Your goal - Transcribe every line from the one containing "Instruction: Open the" to the end of the listing, exactly as written, and leave out the pictures.

Working data -
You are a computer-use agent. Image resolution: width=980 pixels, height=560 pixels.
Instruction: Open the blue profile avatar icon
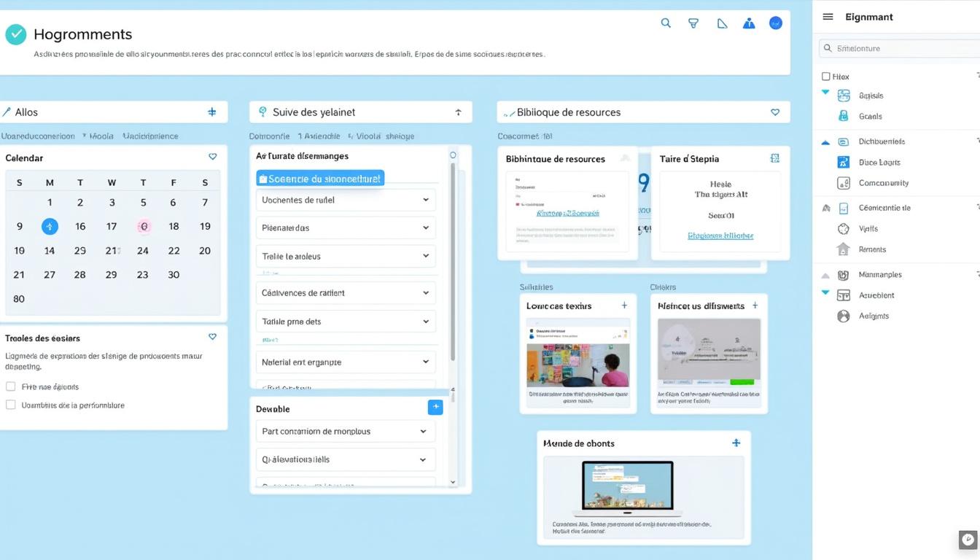click(775, 23)
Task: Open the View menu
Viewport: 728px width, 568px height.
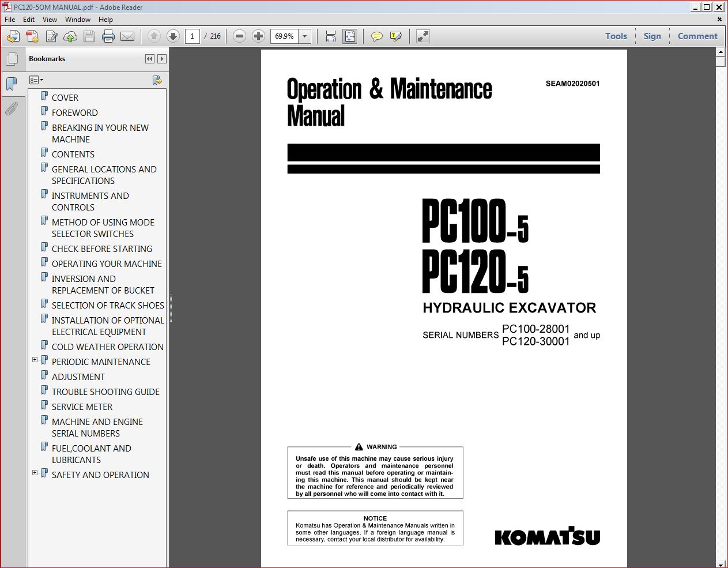Action: point(50,20)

Your response -
Instruction: Open the blue profile avatar icon
click(775, 23)
Task: Open the View menu
Viewport: 728px width, 568px height.
Action: point(50,20)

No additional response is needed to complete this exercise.